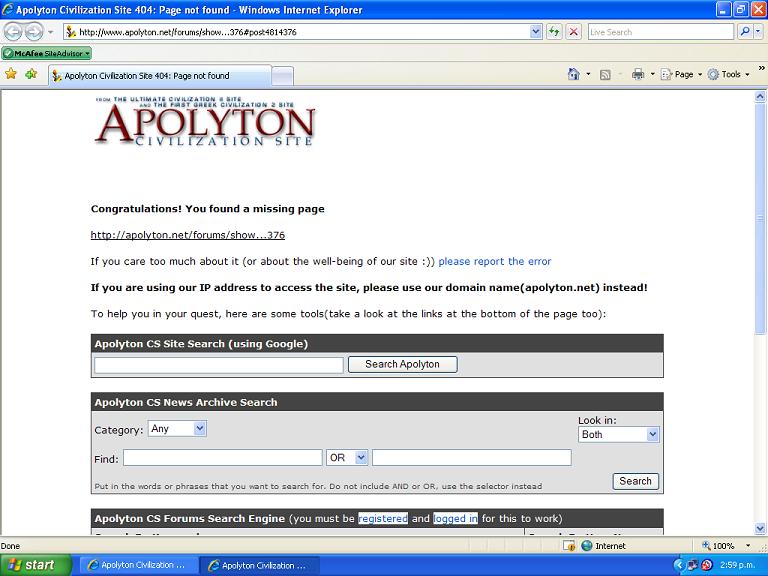Click the RSS feeds icon

605,74
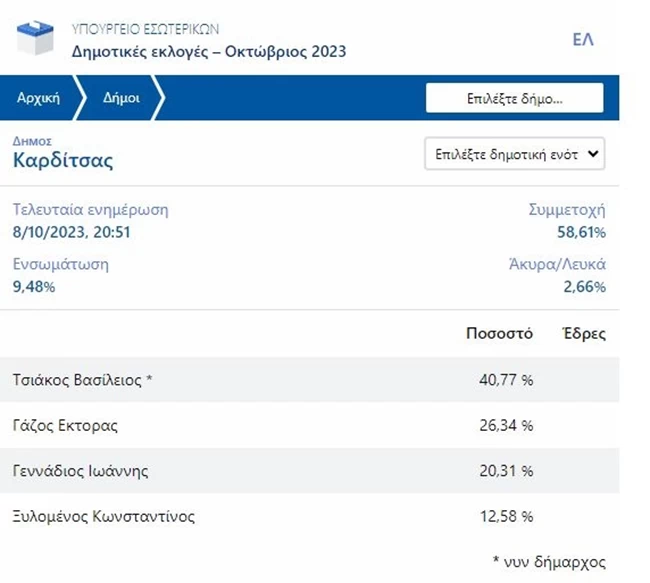The height and width of the screenshot is (583, 650).
Task: Click the Επιλέξτε δήμο search field
Action: click(x=514, y=98)
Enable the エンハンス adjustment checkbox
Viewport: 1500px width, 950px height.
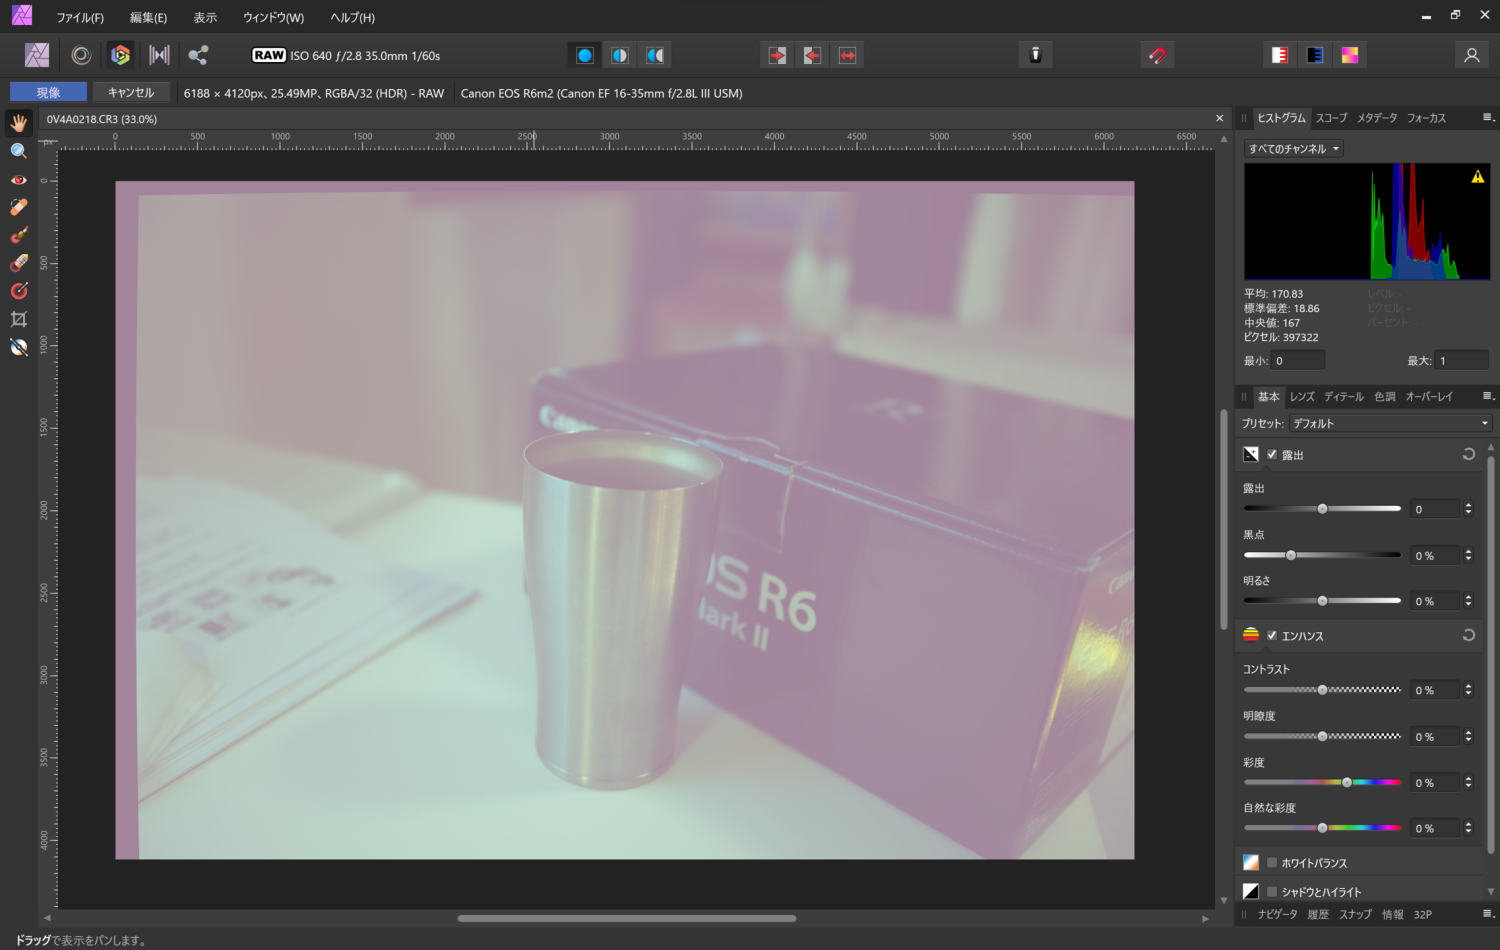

### EXERCISE AIM
Repeat word for word, leaving out the pictures, each line of the records from the line that holds "Enable the エンハンス adjustment checkbox" through the final one.

### ANSWER FOR THE TASK
Enable the エンハンス adjustment checkbox
Viewport: 1500px width, 950px height.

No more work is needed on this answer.